Assignment 1: Write out the passage about Haiti from "I got a brief" to "on my mind.".
Assignment 2: In the passage about Haiti, how many passengers died when the small plane went down?

#### Provided text

I got a brief twenty minutes on a sunny chair today between home from church at 2 and dinner friends coming at 5, and as He so often has, the Lord used Oswald Chambers to convict my heart right where it is.
Our dear Haiti is in such a genuinely unprecedented deep mess, and political issues keep mounting, and Hurricane Elsa is looming, and then a little plane like the ones we have taken many times to get from the North of Haiti to the South of Haiti went down a few days ago and killed all six passengers, leaving
mamas and little ones and ministries and churches. Matt and I and our children have done that, flown that, and you cringe through all the photos from the crash, from the streets, from the capital, from the centers where thousands of displaced people gather, and their faces are tattooed on my mind.
All our hurting hurting brothers and sisters. All the muddy and seemingly impossible situations. All the wicked, all the broken, all the injustice. All the children.

########
#### Excerpted records

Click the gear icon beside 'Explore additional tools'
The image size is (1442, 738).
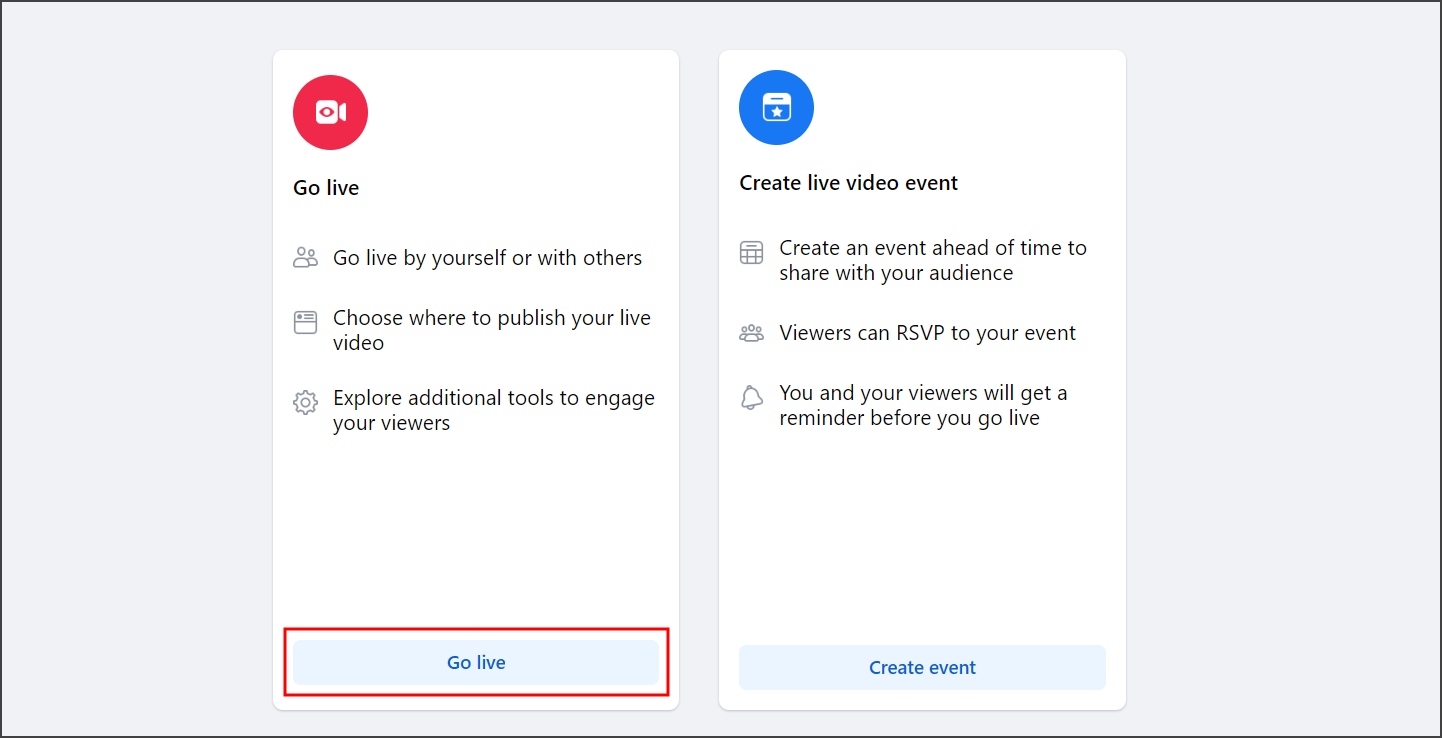pyautogui.click(x=305, y=399)
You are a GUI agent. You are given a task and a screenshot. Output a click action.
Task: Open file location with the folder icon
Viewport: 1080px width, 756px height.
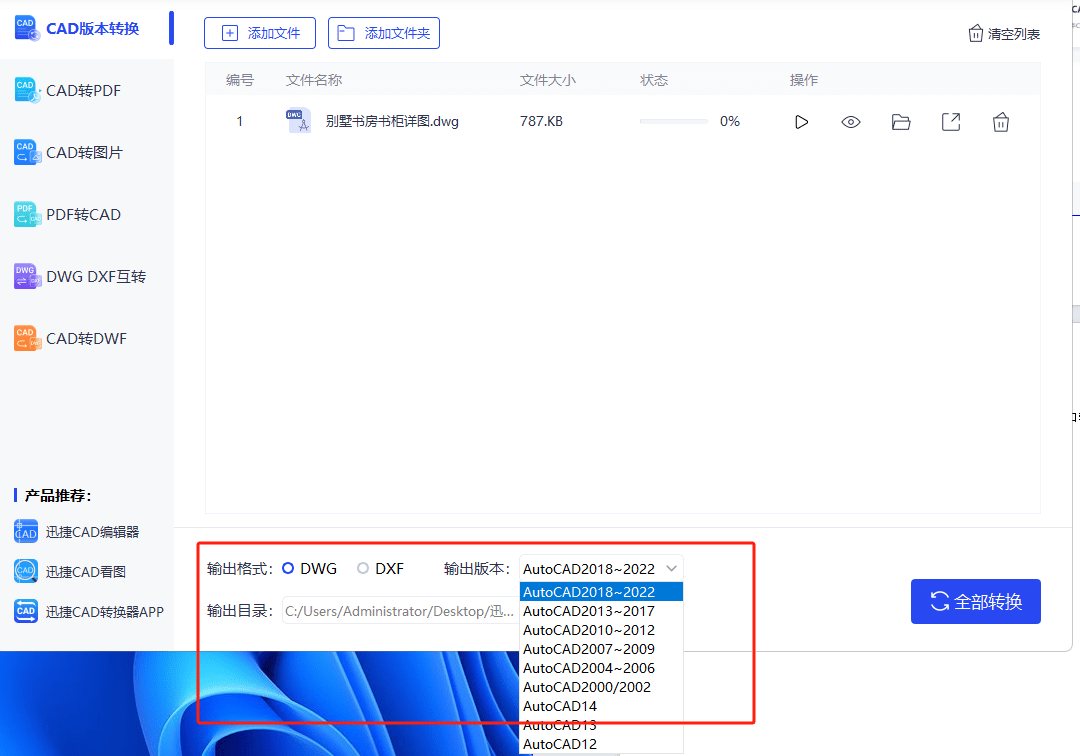[x=901, y=121]
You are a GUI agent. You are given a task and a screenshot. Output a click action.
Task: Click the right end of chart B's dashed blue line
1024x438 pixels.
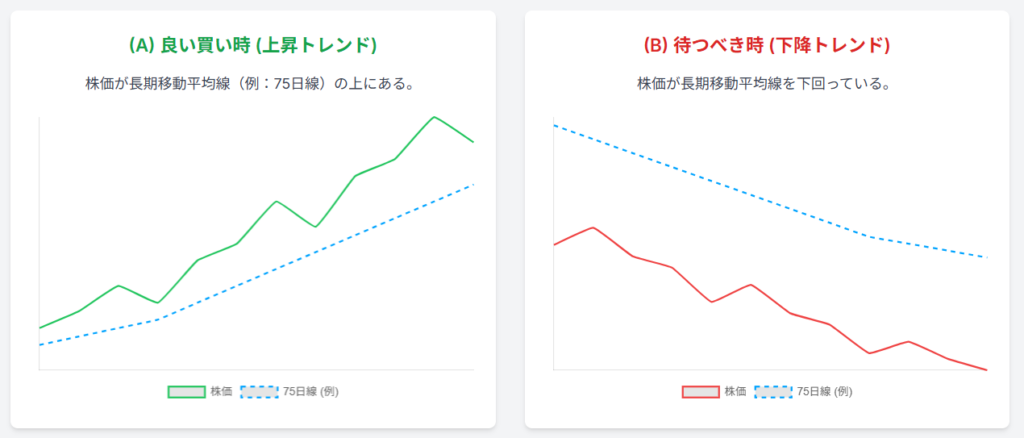click(x=987, y=257)
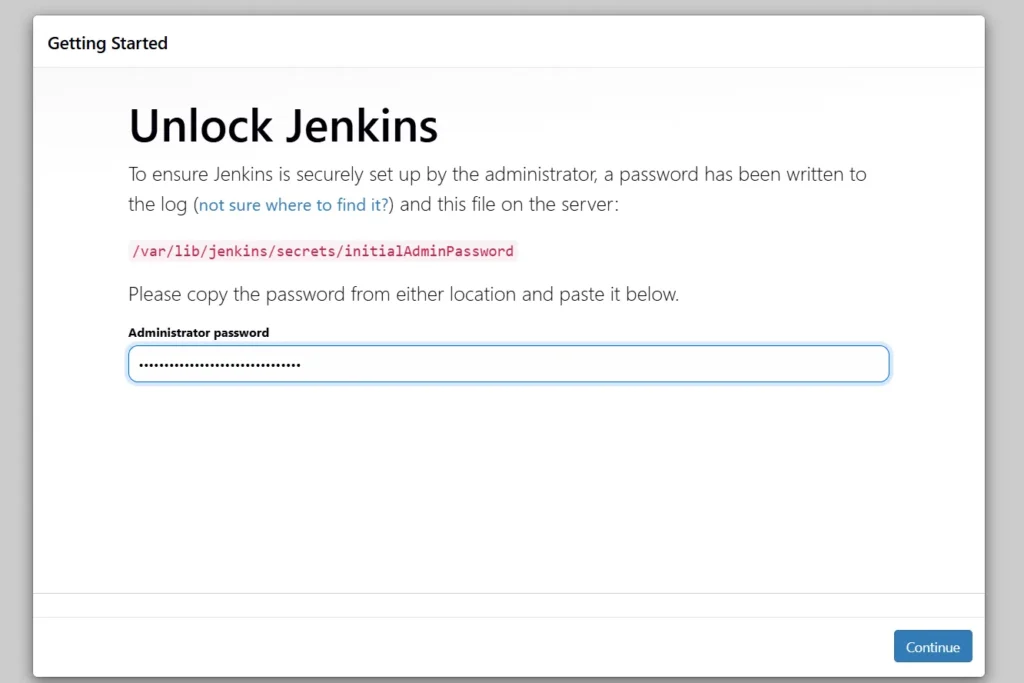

########

Exercise solution 1:
I got a brief twenty minutes on a sunny chair today between home from church at 2 and dinner friends coming at 5, and as He so often has, the Lord used Oswald Chambers to convict my heart right where it is.
Our dear Haiti is in such a genuinely unprecedented deep mess, and political issues keep mounting, and Hurricane Elsa is looming, and then a little plane like the ones we have taken many times to get from the North of Haiti to the South of Haiti went down a few days ago and killed all six passengers, leaving
mamas and little ones and ministries and churches. Matt and I and our children have done that, flown that, and you cringe through all the photos from the crash, from the streets, from the capital, from the centers where thousands of displaced people gather, and their faces are tattooed on my mind.

Exercise solution 2: All six passengers were killed.